The solution: Don't worry about a single rumor that occurs in isolation and dies in a few hours or days. But do pay attention to rumor patterns that begin to emerge. They may signal a deeper problem than the subject of the rumor, and they may be worth discussing with the top dogs.
Pay attention to signals
No cookie-cutter solutions exist for dispelling rumors. The only rule: Do it fast. The longer rumors are allowed to circulate, the more damaging they become. Four tips:
1. Take note of subtle changes in the atmosphere. When your usually bustling workplace becomes quiet and conversations halt when you walk into a room, beware. Dispel the mystery by asking employees directly "What's going on?" Listen and respond.
2. Announce upcoming changes, whenever possible. Unexplained surprises breed rumors. Whenever possible, keep employees informed of changes that could affect them. If you can't tell employees ahead of time, expect rumors to spread and ready yourself to manage them.

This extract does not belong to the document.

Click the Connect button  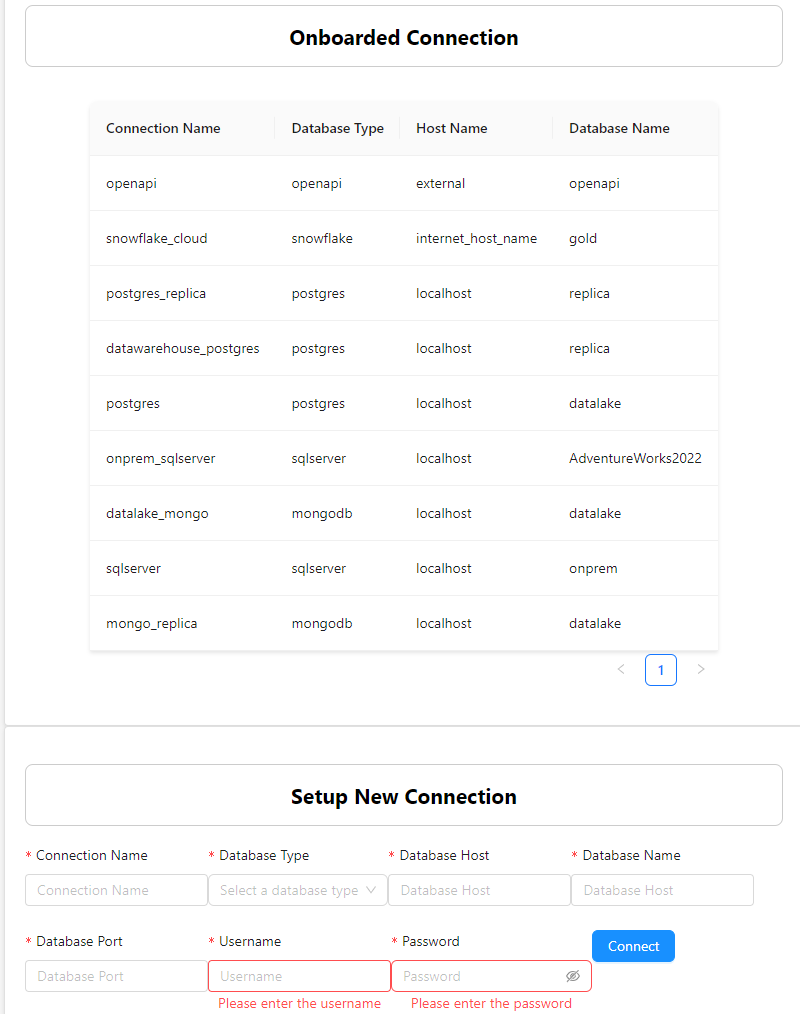click(x=633, y=946)
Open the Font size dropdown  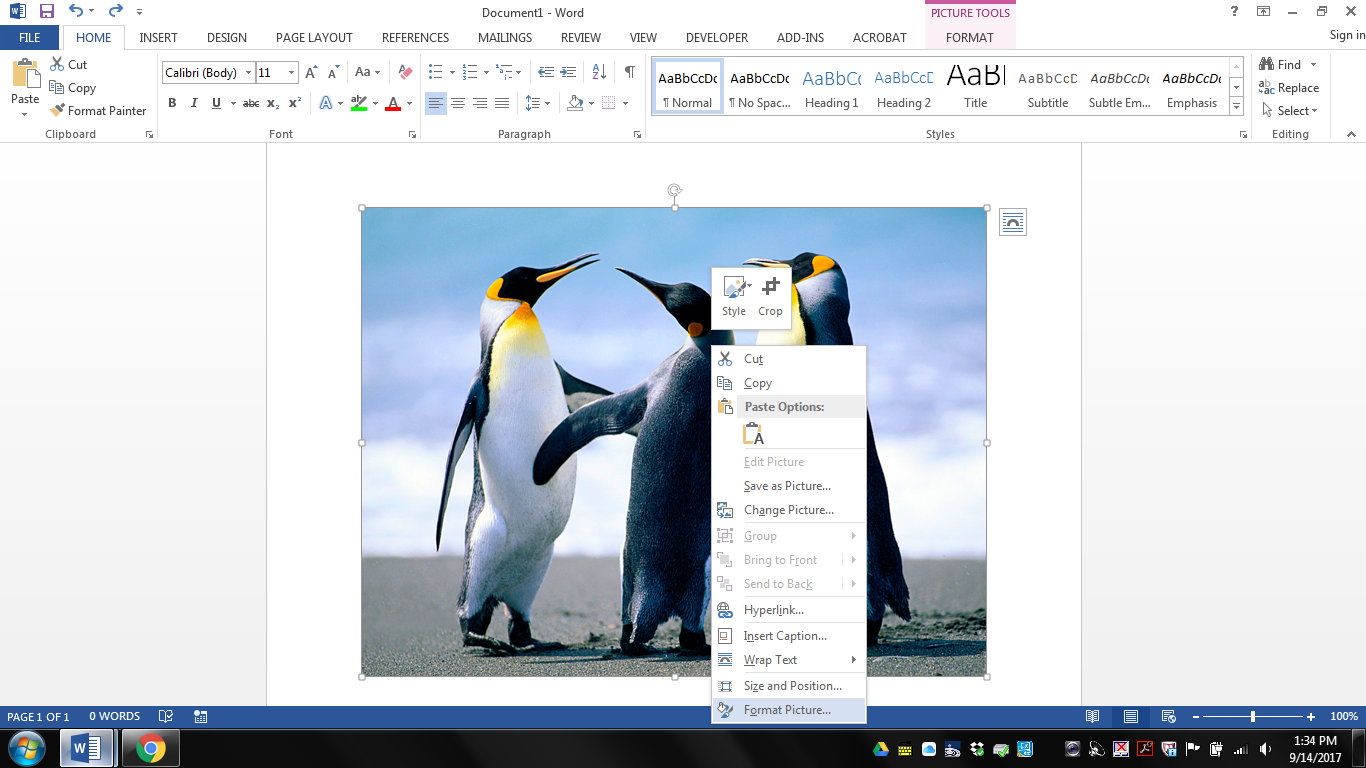click(291, 72)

Stay particularly alert in situations that breed uncertainty, but be equally candid about the type of information you can (and will) share. Refuse to indulge in the rumor.
3. Head off rumors at the pass. Establish a reputation for having an open and above-board style. If employees believe you'll be straight with them, they'll be more likely to come to you for answers and less likely to indulge in speculation. Couple that with an open door that is truly open, and you'll avoid 99 percent of the problems.
If a big rumor brings work to a standstill, consider a meeting or a memo to bring everyone up to speed or to quash the rumor.
Example: If you know the organization isn't about to be sold but that's all anyone is talking about, bring employees together (maybe during an already-planned training event), so they all hear the same thing at the same time.
4. Tap into the grapevine. Make sure you're never the last to know. Fine-tune your "radar" and question employees if you suspect that rumors might be developing. Rumors grow when information is scarce. If employees know they can trust you to keep them informed, they'll have no need to invent answers themselves.